SP500 Analysis

3:30 p.m. New York time

Half an hour before the closing bell. The futures completed a small rise from today’s low and then retreated slightly, staying above the low point, 4562. No change in the analysis at this point. A drop below 4562 would most likely indicate that wave B was still underway, although it would trigger a critical look at the entire structure of the decline that began on November 25. I’ve updated the chart.

2:25 p.m. New York time

A change in the principal analysis. The price of the S&P 500 E-mini futures rose this morning to a 50% retracement of the decline that ended earlier in the day, and then reversed, falling below the November 26 low. In Elliott wave analysis, we have a rule and two tendencies that govern a Flat, the pattern on today’s chart.

Rule #1: Wave B always retraces at least 90% of wave A. Check.
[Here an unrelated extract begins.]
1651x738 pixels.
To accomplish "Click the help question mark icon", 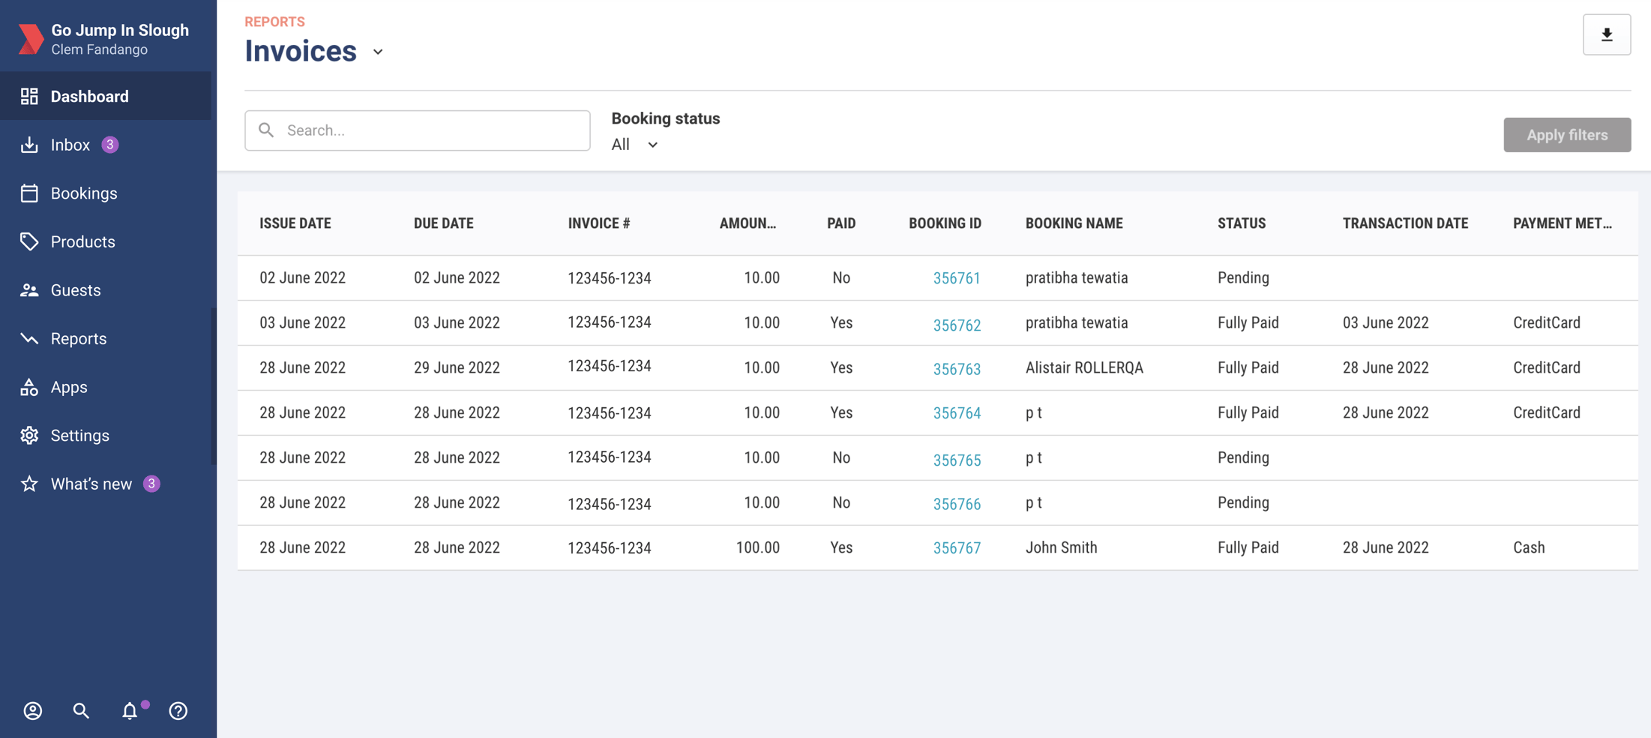I will coord(178,711).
That’s what the chart shows.

Tendency #1: Wave B usually retraces between 100% and 138% of wave A. That’s not the case if wave B ended where I marked it in this morning’s analysis, at 4582.

Tendencies #2 and #3: Wave C usually is longer than wave A, by as much as 65%. And wave C almost always ends beyond the endpoint of wave A. Neither of these tendencies is seen on the chart if the rise from 4582 was wave C; it only retraced about half of wave A.

So here’s how I have reanalyzed the chart so that it confirms to the rules and tendencies set forth by R.N. Elliott: Move the end of wave B to the 4562 low reached this afternoon. That satisfies tendency 1 by making wave B longer than wave A, and creates space so that wave C can move above the end of wave A, 4669.75, making C longer than A.

I’ve marked the chart to conform.

9:40 a.m. New York time

What’s happening now? The S&P 500 E-mini futures, having peaked yesterday at 4669.75 and then turned to a decline, reaching 4582, five points above the correction’s starting point. It next began a second rise. The rise ended close to a 61.8% retracement of the prior rise, a Fibonacci level that often is where reversals occur.

What does it mean? The upward correction that began on November 26 is now in its third leg. It’s completion could be the end of the correction, or the correction to extend into a complex structure, adding a second corrective pattern. The end of the present rise should be at about the level that the first rise attained

What’s the alternative? I have labelled the decline that began on November 22 as the first steps in a larger downward move, but it’s possible to analyze the decline as a correction within an ongoing upward move that began on October 6.

[S&P 500 E-mini futures at 3:30 p.m., 20-minute bars, with volume]

What does Elliott wave theory say? Under my principal anaysis, the present rise is uptrending wave C of Deci degree — subscript {-11} — within uptrending wave 4 of Subbitsy degree {-10} within downtrending wave A of Bitsy degree {-9} within downtrending wave 4 of Subminuscule degree. Long story short: It’s an upward correction within a downward correction. That’s all happening within an uptrending wave 3 of Minuscule degree {-7}.

My principal analysis marks the November 22 peak, 4740.50, as the end of wave 3 of Subminuscule degree, but the price hasn’t declined a large distance below that level — only to 4577.25, or 3.5% — and so the alternative analysis is that the decline from that peak is a correction within an ongoing uptrend, wave 3 of Subminuscule degree.

Learning and other resources. Elliott wave analysis provides context, not prophecy. As the 20th century semanticist Alfred Korzybski put it in his book Science and Sanity (1933), “The map is not the territory … The only usefulness of a map depends on similarity of structure between the empirical world and the map.” And I would add, in the ever-changing markets, we can judge that similarity of structure only after the fact.

See the menu page Analytical Methods for a rundown on where to go for information on Elliott wave analysis.

By Tim Bovee, Portland, Oregon, November 30, 2021


Tim Bovee, Private Trader tracks the analysis and trades of a private trader for his own accounts. Nothing in this blog constitutes a recommendation to buy or sell stocks, options or any other financial instrument. The only purpose of this blog is to provide education and entertainment.

No trader is ever 100 percent successful in his or her trades. Trading in the stock and option markets is risky and uncertain. Each trader must make trading decisions for his or her own account, and take responsibility for the consequences.